Austria is finally dismantling its online gaming monopoly. But there are teeth in the deal. The government has locked in a framework that will welcome multiple operators from October 2027, though entry won’t be straightforward for anyone currently operating in the grey market.

The Cooling Off Clause

The headline feature of the new licensing regime is a “cooling off” period that temporarily bars operators from entry if they’ve conducted business illegally in Austria during the preceding 18 months. That threshold tightens to 24 months from 2030 onwards. This provision is a direct shot at the European Union licensed operators who currently service Austrian punters without a local licence. Many of them will face a reckoning beyond the entry ban itself. They’ll also need to settle back taxes and honour previous player compensation rulings.

The Austrian Betting and Gaming Association has raised serious concerns about this. President Simon Priglinger-Simader argues the cooling off mechanism does the opposite of what the government claims to want. Instead of channelling players into the regulated market, he contends, it will push them toward unlicensed alternatives. “If tax-paying operators must leave while the black market jumps in, existing revenues collapse,” he said. The risk of a licensing gap between market closure and new operator entry compounds the problem.

Casinos Austria and its subsidiary Austrian Lotteries view this differently, unsurprisingly. The current monopoly holder, which controls both online and land-based gaming via its Admiral partnership, had publicly advocated for exactly this kind of barrier.

Stake and Deposit Limits Refined

Alongside the cooling off provision, Austria’s three-party coalition has hammered out compromises on player limits. They represent a notable retreat from earlier proposals. The government’s May draft suggested slashing slot machine stakes from €10 to €2, but industry pushback, including from Casinos Austria, led to a revised €5 limit. Maximum wins now sit at €10,000 rather than the originally proposed €2,000. Progressive jackpots remain available.

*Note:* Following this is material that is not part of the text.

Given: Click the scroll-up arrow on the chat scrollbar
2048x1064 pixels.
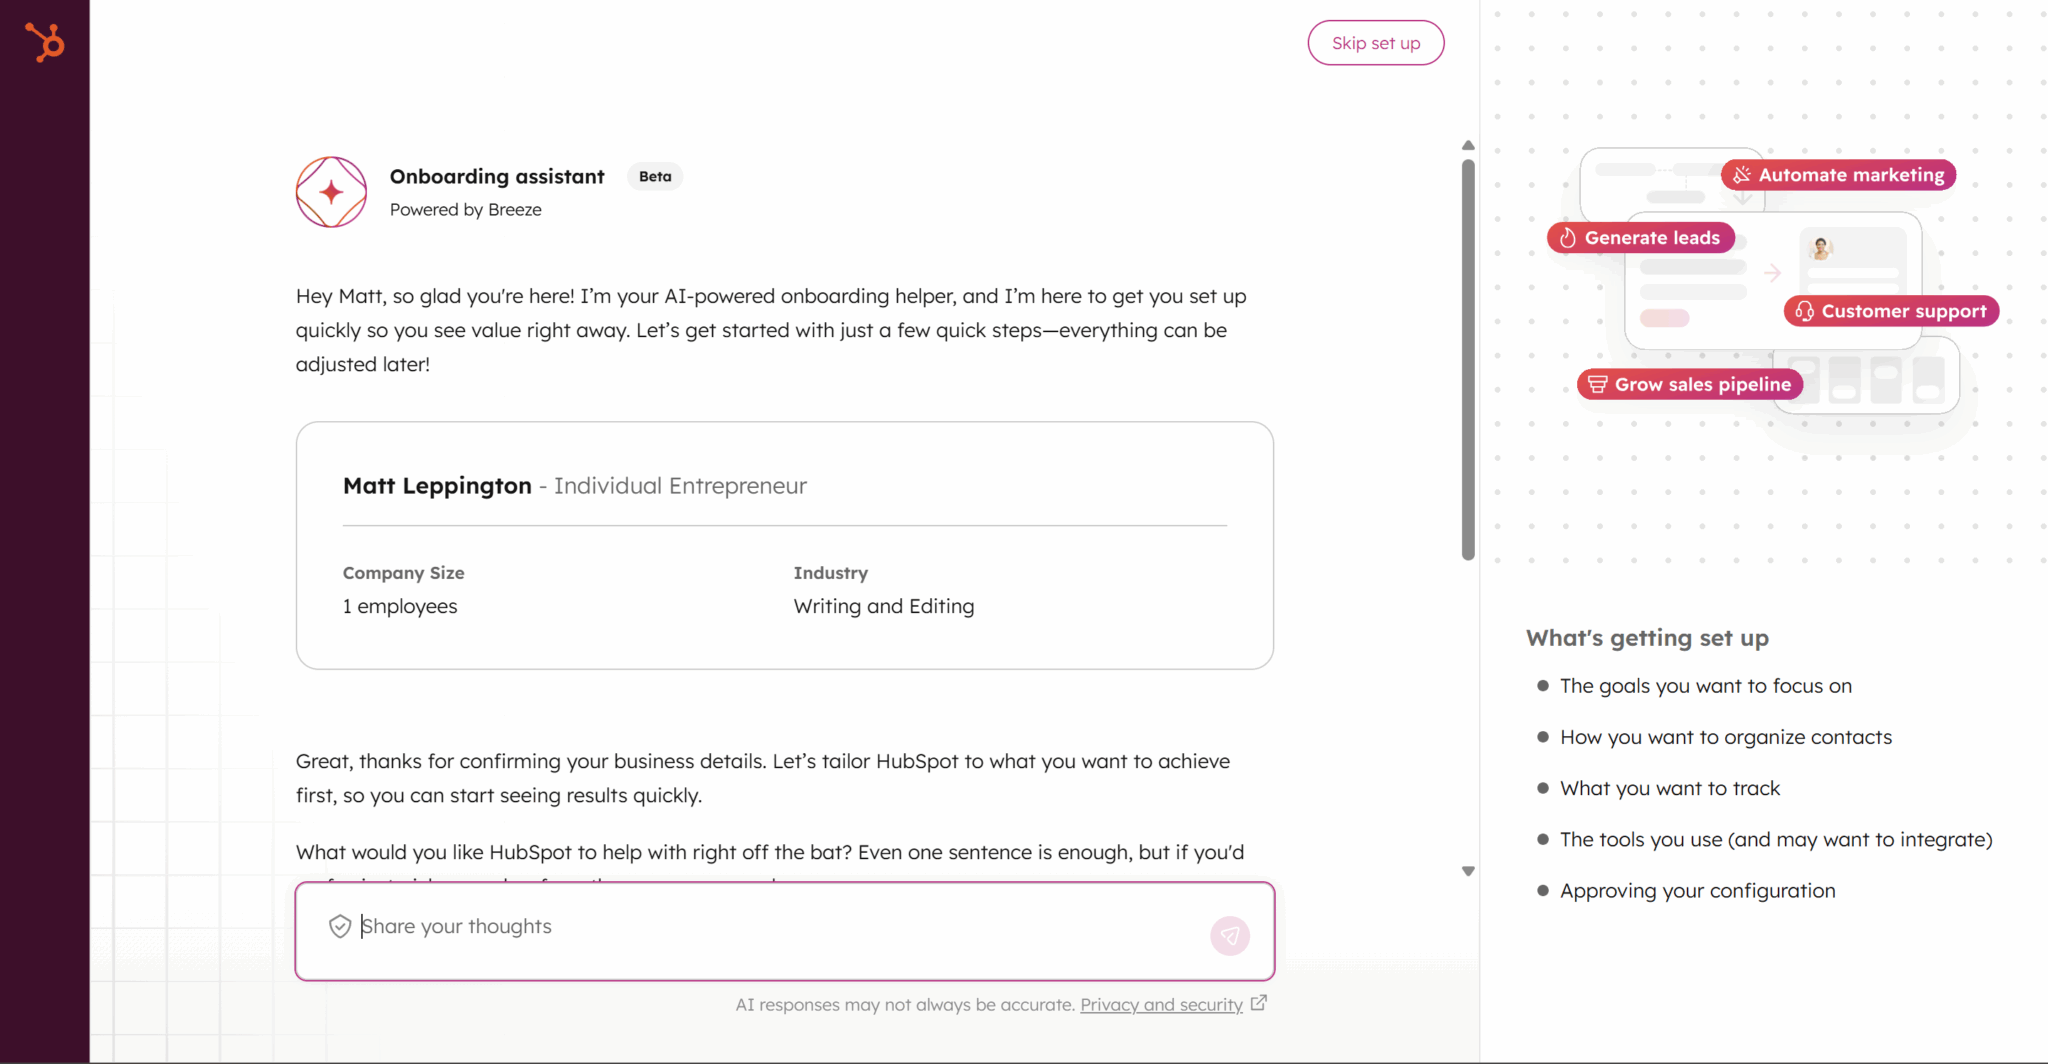Looking at the screenshot, I should (1468, 145).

Weekly deposit caps are set at €1,680. Players under 26 face significantly tighter restrictions. Game mechanics will face substantial regulation, including mandatory breaks and constraints on play speed.

Land-Based Expansion

The overhaul extends to physical casinos too. Up to 13 land-based licences will be available in the next tender. They can be awarded as individual awards or packaged combinations, ending the current monopoly structure in that segment as well.

What the team thinks

Baz Hartley says:

Philippa’s laid out the regulatory mechanics clearly, but what interests me more is whether that 18-month cooling-off window actually bites hard enough, given how many operators are already deeply entrenched in the Austrian grey market and can simply go dormant to reset the clock. The real test won’t be the framework on paper, it’s the enforcement rigour and whether Austria’s gaming authority has the teeth and budget to verify compliance during that crucial pre-2027 period, because every operator that slips through under a shell company or obscured ownership structure undermines the entire point of tightening entry conditions in the first place.